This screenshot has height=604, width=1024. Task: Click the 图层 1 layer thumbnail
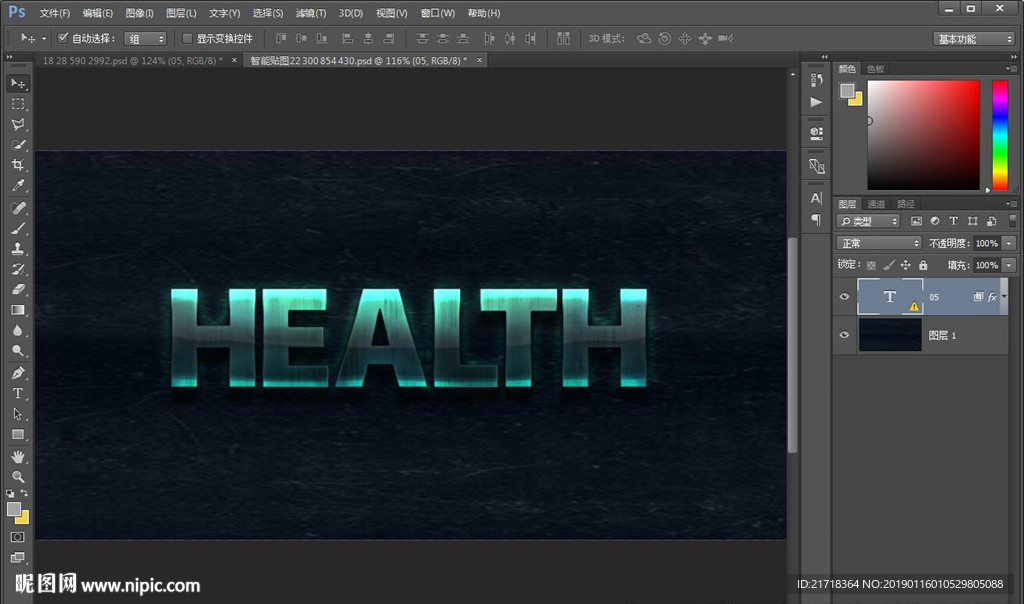pyautogui.click(x=890, y=335)
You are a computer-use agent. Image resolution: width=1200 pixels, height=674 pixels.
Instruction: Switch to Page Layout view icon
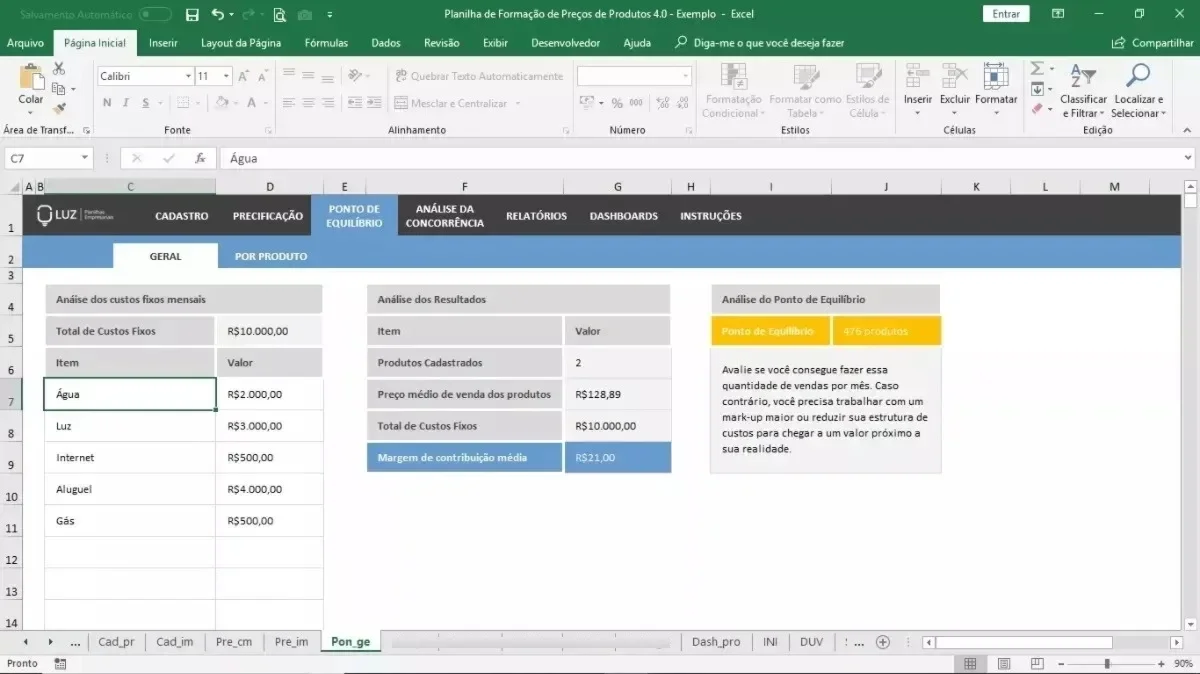[1004, 664]
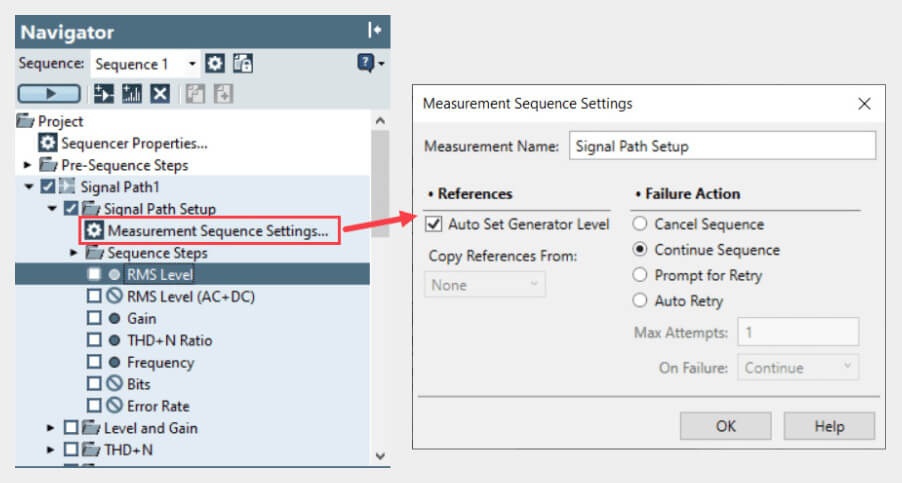
Task: Enable the RMS Level checkbox
Action: (93, 274)
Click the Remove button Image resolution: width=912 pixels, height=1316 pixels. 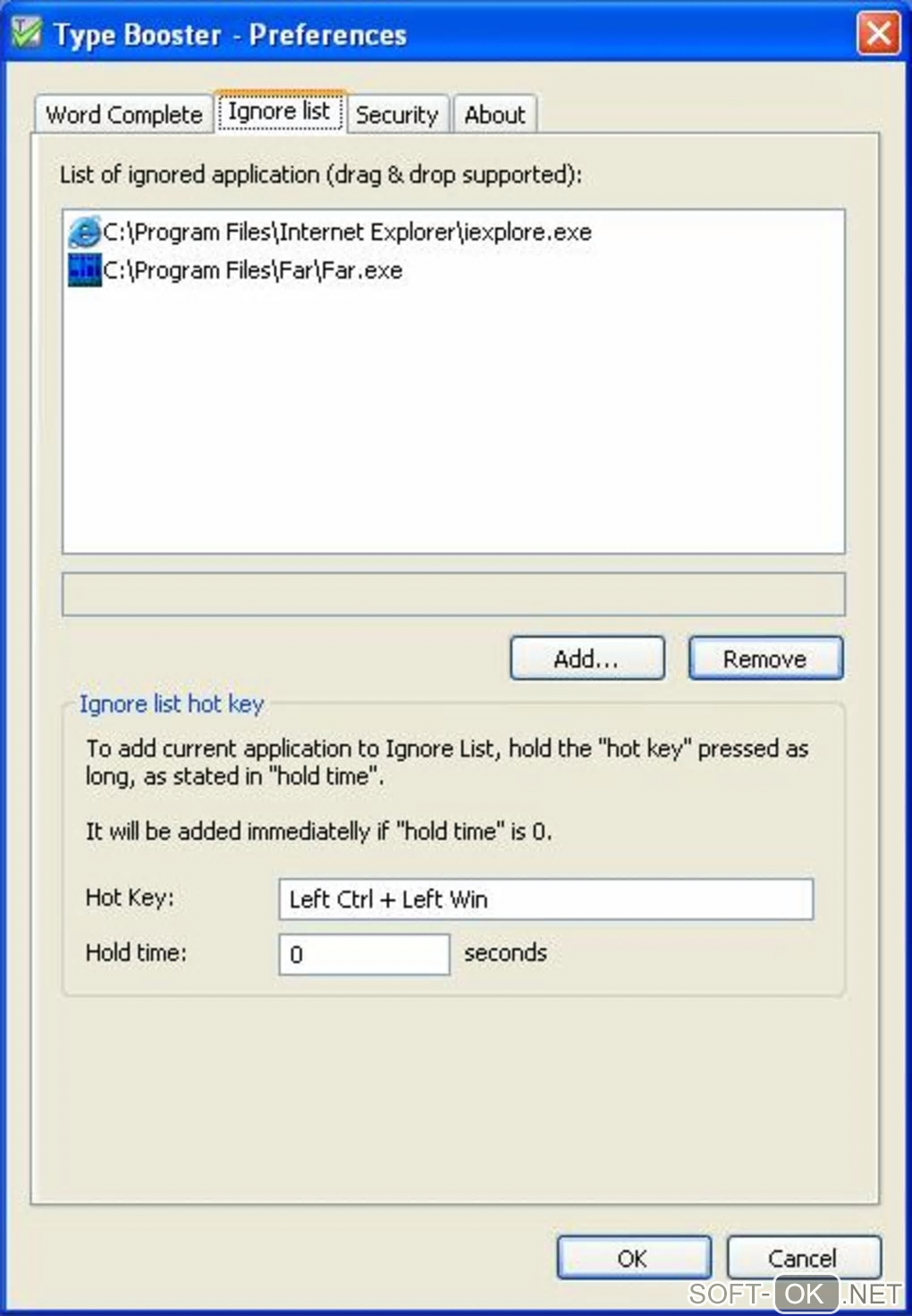[765, 659]
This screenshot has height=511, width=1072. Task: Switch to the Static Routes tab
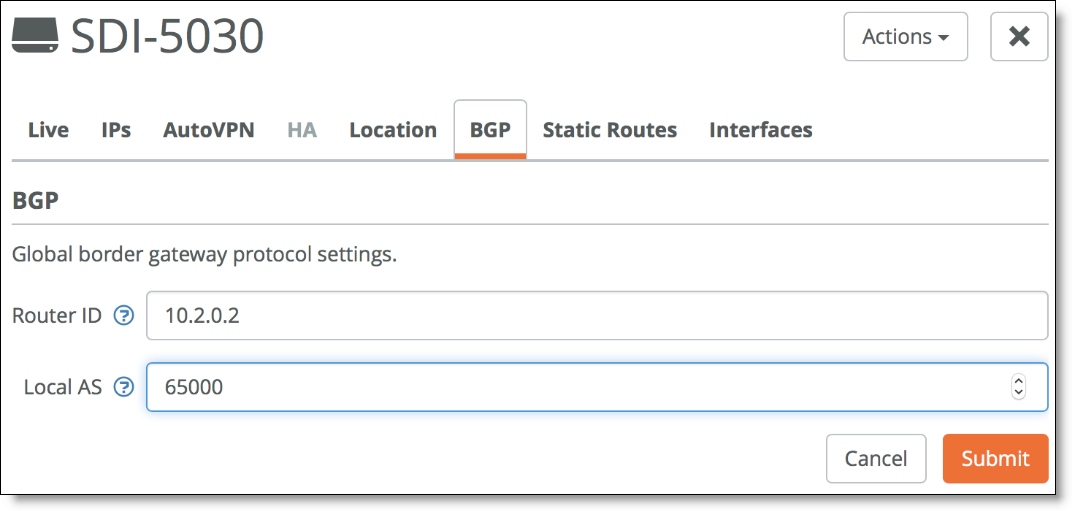(610, 130)
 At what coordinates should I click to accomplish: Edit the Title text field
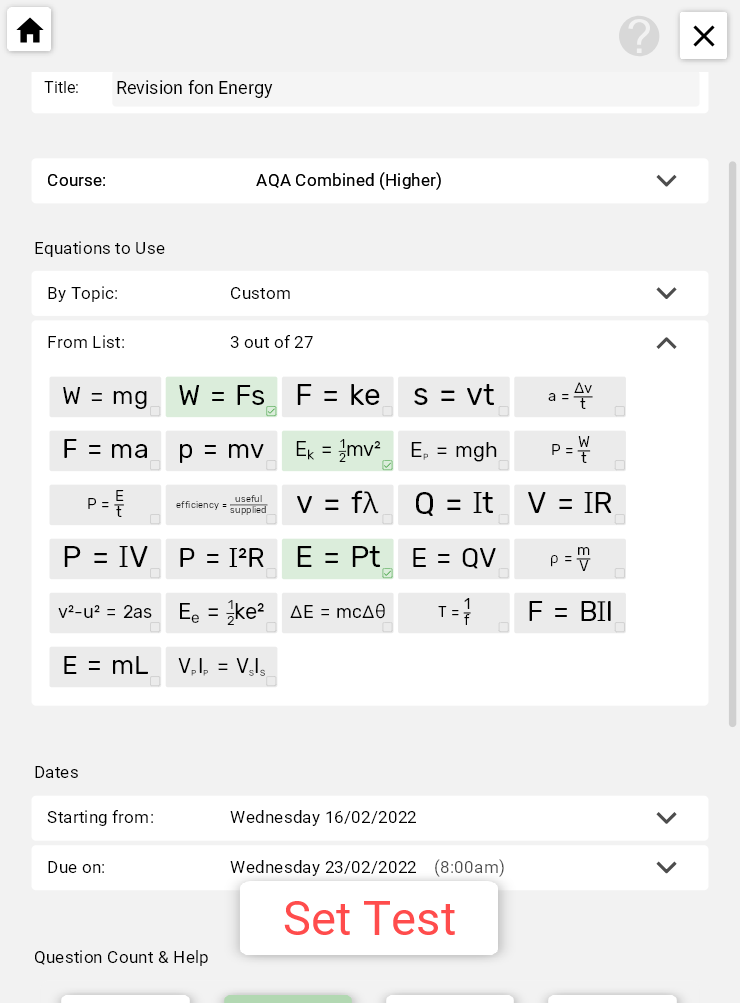point(405,88)
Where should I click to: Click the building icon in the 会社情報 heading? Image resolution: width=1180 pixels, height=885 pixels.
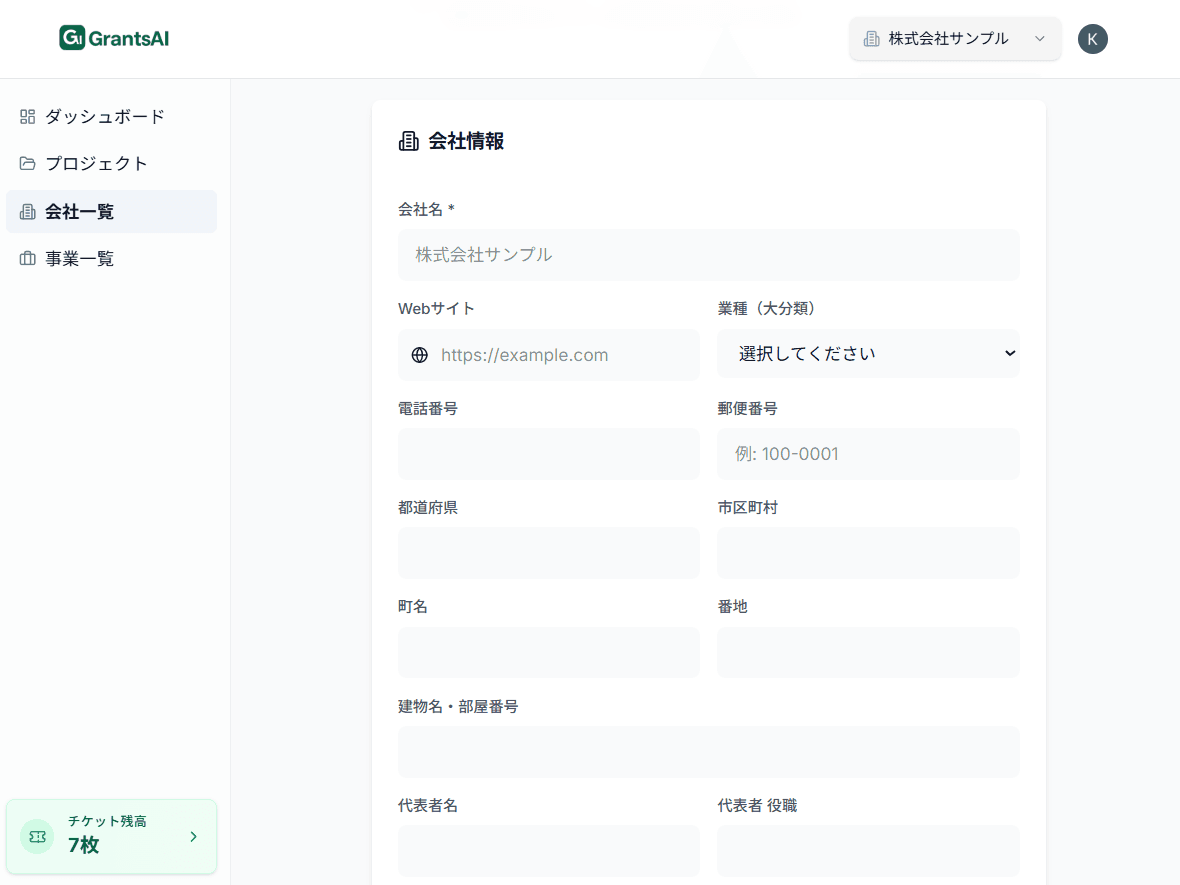point(407,141)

» **What is being asked**
Because the copy must hold no pictures, return only the lines that run from the line containing "At what coordinates" to the end of the data above, each exactly as it stands.

» **Output for this task**
 At what coordinates should I click to accomplish: Edit the Title text field
point(405,88)
Where should I click to: Click the building icon in the 会社情報 heading? Image resolution: width=1180 pixels, height=885 pixels.
point(407,141)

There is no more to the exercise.